• Testo:
#####
“In meno di cinque mesi, in seguito ai brutali attacchi del 7 ottobre e la conseguente escalation, decine di migliaia di palestinesi – per lo più donne e bambini – sono stati uccisi e feriti nella Striscia di Gaza. Più di tre quarti della popolazione è stata costretta ad abbandonare le proprie case, in molti casi più volte, e deve affrontare gravi carenze di cibo, acqua, servizi igienici e assistenza sanitaria – le necessità di base per sopravvivere”. Lo scrivono i rappresentanti dell’Inter Agency Standing Committee (tra cui, Unicef, Fao, Oim, Unchr, Ocha, Wfp, Save the Children), in un appello.

“Il sistema sanitario continua a essere sistematicamente deteriorato, con conseguenze catastrofiche. Al 19 febbraio, solo 12 dei 36 ospedali con capacità di degenza funzionano ancora, e solo parzialmente. Dal 7 ottobre ci sono stati più di 370 attacchi all’assistenza sanitaria a Gaza – sottolineano i firmatari dell’appello -. Le malattie dilagano. La carestia incombe. L’acqua è ridotta a un rivolo. Le infrastrutture di base sono state decimate. La produzione di cibo si è fermata. Gli ospedali si sono trasformati in campi di battaglia. Un milione di bambini affronta traumi quotidiani”.
Inoltre, “Rafah, l’ultima destinazione per ben oltre 1 milione di persone sfollate, affamate e traumatizzate stipate in una piccola striscia di terra, è diventata un altro campo di battaglia in questo brutale conflitto. Un’ulteriore escalation di violenza in quest’area densamente popolata causerebbe vittime in massa. Potrebbe anche infliggere un colpo mortale a una risposta umanitaria che è già in ginocchio. Non c’è un luogo sicuro a Gaza”.
Anche se gli operatori umanitari, a loro volta sfollati e alle prese con bombardamenti, morti, restrizioni di movimento e una disgregazione dell’ordine civile, continuano ad adoperarsi per fornire assistenza a chi ne ha bisogno, “di fronte a così tanti ostacoli – tra cui le restrizioni di sicurezza e di movimento – possono fare solo fino a un certo punto. Nessuna risposta umanitaria potrà compensare i mesi di privazioni che le famiglie di Gaza hanno sopportato. Il nostro impegno è quello di salvare le operazioni umanitarie in modo da poter fornire almeno lo stretto necessario: medicine, acqua potabile, cibo e un riparo mentre le temperature precipitano”.
#####
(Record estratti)
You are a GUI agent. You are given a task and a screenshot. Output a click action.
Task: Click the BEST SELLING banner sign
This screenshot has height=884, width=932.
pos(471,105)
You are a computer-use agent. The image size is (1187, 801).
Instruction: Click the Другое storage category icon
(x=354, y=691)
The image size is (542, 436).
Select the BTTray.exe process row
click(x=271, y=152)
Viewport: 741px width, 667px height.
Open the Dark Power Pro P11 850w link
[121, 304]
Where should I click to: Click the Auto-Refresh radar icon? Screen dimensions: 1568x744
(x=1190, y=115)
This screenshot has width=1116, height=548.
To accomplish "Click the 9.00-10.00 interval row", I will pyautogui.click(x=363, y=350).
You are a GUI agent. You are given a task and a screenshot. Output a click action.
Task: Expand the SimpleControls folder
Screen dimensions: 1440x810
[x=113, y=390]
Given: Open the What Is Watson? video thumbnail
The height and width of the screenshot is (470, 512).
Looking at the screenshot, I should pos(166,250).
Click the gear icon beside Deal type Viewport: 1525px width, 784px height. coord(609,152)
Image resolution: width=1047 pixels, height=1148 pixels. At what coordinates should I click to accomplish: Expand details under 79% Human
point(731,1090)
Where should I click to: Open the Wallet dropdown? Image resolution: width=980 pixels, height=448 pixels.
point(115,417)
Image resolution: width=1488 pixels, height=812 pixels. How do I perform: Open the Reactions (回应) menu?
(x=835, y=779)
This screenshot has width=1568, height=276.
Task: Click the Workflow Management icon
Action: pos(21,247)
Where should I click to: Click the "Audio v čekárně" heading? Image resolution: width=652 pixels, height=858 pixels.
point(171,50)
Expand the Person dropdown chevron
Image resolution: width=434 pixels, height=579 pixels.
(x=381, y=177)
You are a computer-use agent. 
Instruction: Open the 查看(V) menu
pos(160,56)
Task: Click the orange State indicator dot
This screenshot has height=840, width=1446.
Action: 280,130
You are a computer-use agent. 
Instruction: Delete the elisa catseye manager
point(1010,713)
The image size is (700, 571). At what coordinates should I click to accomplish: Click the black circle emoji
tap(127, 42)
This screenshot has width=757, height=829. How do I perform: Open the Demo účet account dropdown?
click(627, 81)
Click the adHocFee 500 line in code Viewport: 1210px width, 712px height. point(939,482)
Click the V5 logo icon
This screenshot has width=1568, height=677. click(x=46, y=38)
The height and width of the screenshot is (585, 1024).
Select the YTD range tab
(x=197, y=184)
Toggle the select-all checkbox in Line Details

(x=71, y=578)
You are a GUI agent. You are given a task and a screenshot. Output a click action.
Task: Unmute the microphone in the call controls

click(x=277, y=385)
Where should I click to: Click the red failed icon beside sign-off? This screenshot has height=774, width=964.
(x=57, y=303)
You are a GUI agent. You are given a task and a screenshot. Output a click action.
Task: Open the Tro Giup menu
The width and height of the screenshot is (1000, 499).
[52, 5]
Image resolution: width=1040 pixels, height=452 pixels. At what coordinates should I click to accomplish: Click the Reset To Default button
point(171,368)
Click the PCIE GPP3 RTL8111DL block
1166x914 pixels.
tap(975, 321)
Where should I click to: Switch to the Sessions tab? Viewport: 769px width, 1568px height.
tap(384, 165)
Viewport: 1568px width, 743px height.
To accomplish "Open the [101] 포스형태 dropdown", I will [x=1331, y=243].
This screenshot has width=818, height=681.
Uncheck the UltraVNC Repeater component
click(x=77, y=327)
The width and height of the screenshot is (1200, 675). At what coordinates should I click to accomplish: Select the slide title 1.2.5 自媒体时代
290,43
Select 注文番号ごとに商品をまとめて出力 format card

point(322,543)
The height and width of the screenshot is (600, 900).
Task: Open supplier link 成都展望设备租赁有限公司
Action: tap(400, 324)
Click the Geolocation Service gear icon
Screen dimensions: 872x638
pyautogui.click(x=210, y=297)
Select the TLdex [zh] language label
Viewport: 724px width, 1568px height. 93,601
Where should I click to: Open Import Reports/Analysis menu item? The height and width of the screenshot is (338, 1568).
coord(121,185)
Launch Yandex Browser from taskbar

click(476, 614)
#####
• Enunciato: Nel testo sull'appello per Gaza, quanti dei 36 ospedali con capacità di degenza funzionavano ancora al 19 febbraio?

• Soluzione: Ne funzionavano solo 12, e solo parzialmente.